The Celtic Woman show was produced in a cotton candy machine with sparkly fairy dust thrown in for good measure, and don't even get me started on the network's bizarre love affair with Donegal crooner Daniel O'Donnell. Neither one of these can be described as an accurate cut of Celtic culture, but in Anuna's Celtic Origins, the channel has finally landed on programming that does our race proud.
At the risk of sounding trite, Anuna's Celtic Origins is full of soothing music to feed the soul without careening into elevator music territory. Rich bass voices blend seamlessly with alto and tenors, their mouths creating a spine chilling wall of sound that relies on little in the way of instrumentation to generate its power.
"I Dreamt I Dwelt in Marble Halls" was a huge hit for Enya, and Anuna's vocal treatment is just as pretty. "Scarborough Fair" is a pitch perfect layering of gorgeous male voices, allowing this dusty traditional ditty to sparkle like a fine gem. "Fionnghuala" is a tongue-tying, rapid fire Gaelic ditty delivered with razor precision, guaranteeing a goose bump with each listen.
The do miss a note occasionally. In a feeble attempt to keep contemporary, Anuna covers John Denver's chart-topping hit "Annie's Song" in tribute to the late American folk singer/songwriter. Personally, I am allergic to John Denver songs, so perhaps I am biased. The cloying flute layered atop this saccharine drivel is almost too much to bear.
Anuna has been busy since they departed Riverdance. They have enjoyed a rich career since then, performing and recorded with an illustrious list of international musical performers including Sting, Barry Manilow, Elvis Costello, Michael Crawford, the Chieftains, Ashley MacIsaac and Sinead O'Connor.
If you forgot about Anuna before, there is virtually no forgetting them now. Apart from the PBS special, the group has released a CD of the Celtic Origins show, will make a number of appearances at the Borders bookstore chain in the coming weeks, and will embark on an extensive U.S. tour in the Fall.
I had a lovely chat with co-founder John McGlynn about the state of Celtic music and the band's history.
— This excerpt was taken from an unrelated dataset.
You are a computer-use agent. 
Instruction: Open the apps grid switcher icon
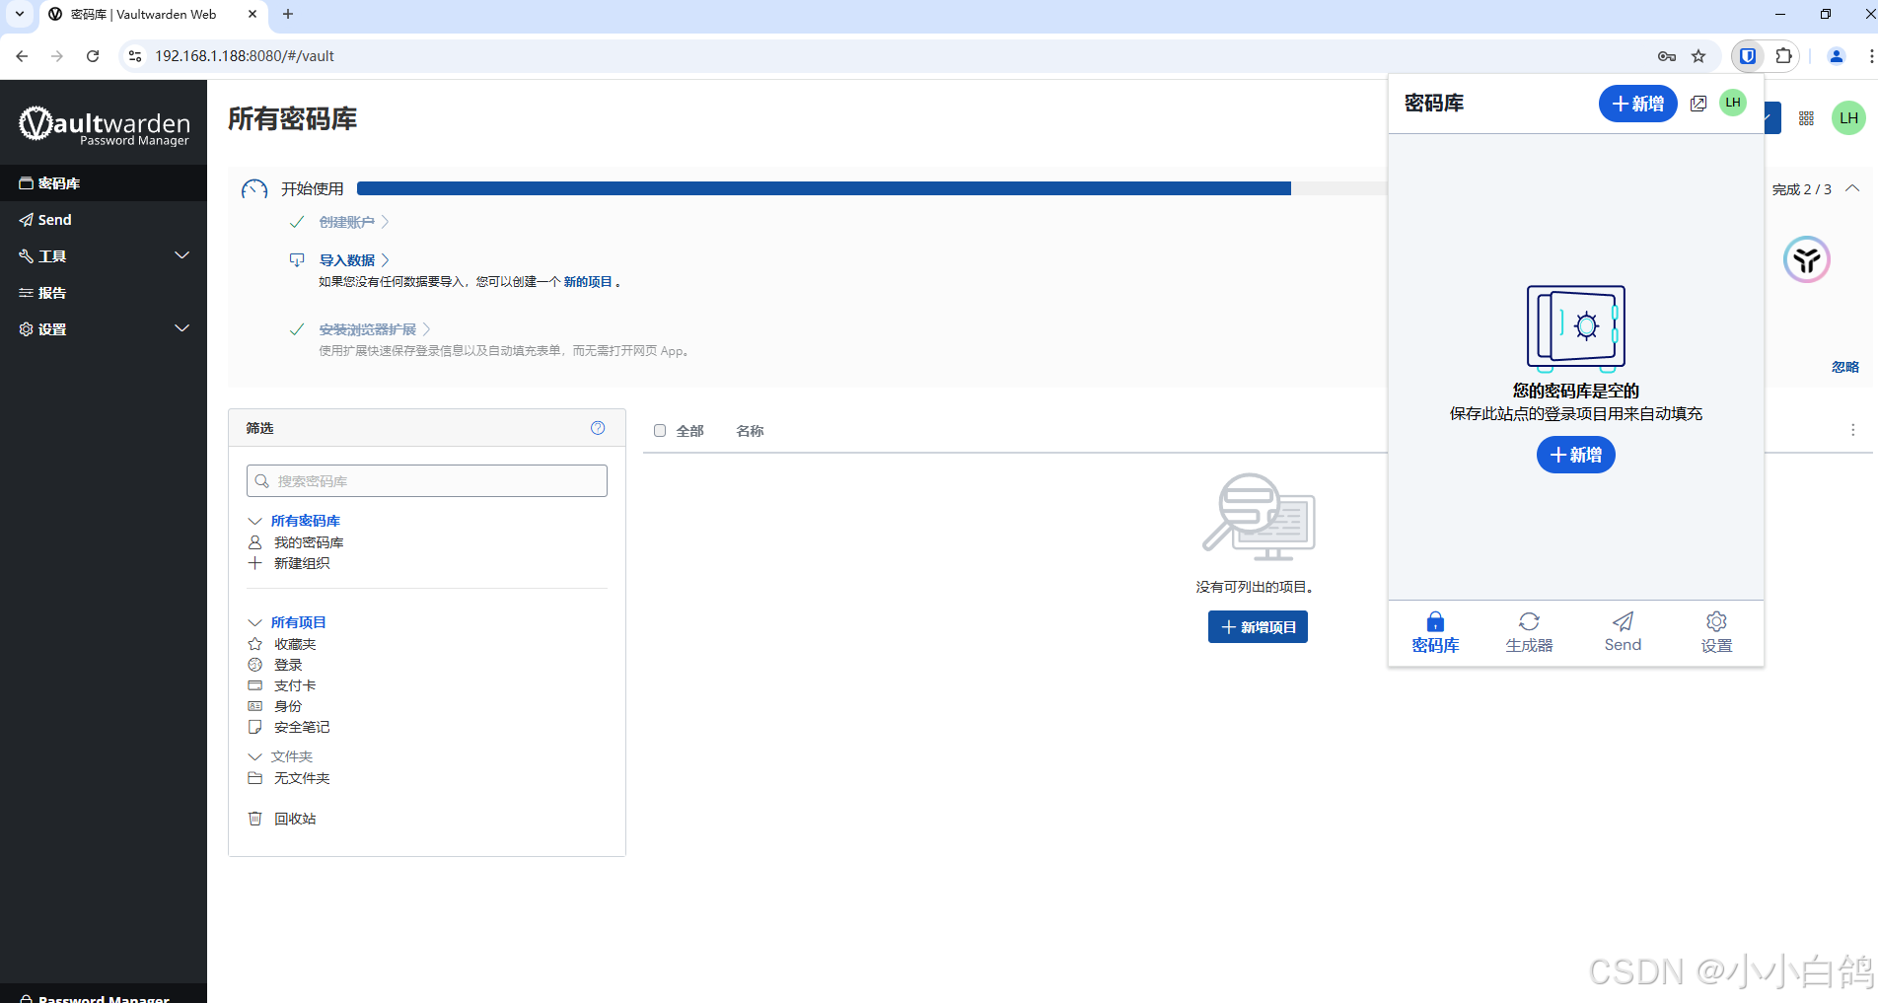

Here's how it went.
How would you describe the Anuna sound to someone who has never heard of you?
You are listening to untrained singers trying to sing choral music working with the trained choral singers who are trying not to sing choral. Not trying to meet in the middle, trying to blend. We have two rock singers and we have a method soprano and they are blended together. That was the magic of the sound.
The Celtic brand is attached to a lot of different types of music. What does it mean to you?
I really don't like the choice of the word "brand." Celtic music is an interesting thing and its open to a lot of interpretation. The reality is that Celts left no written records of the music they made. If you want to describe Celtic it is the passing of traditions on word of mouth. They were not written down but they survived by word of mouth.
People eventually wrote them down and then written in stone. So, Celtic has this ancient perception and the choral music we sing is ancient, so I think that is where people's perception comes from about us being in a Celtic genre.
I think its funny how people define as ancient Celtic music is not so ancient. It only dates back 30 years, when Clannad made this Celtic New Age genre.
Absolutely. We are great friends of Clannad. I would cite the Chieftans and Clannad as our chief influences. Singing in five parts, adding jazz and rock riffs, and all the other stuff Clannad did is a precursor to what we do, no doubt. They had a number one song in the U.K. written in the Irish language with "Harry's Game" in the middle of the Troubles, which was remarkable. We were influenced by them but then went off in a different direction.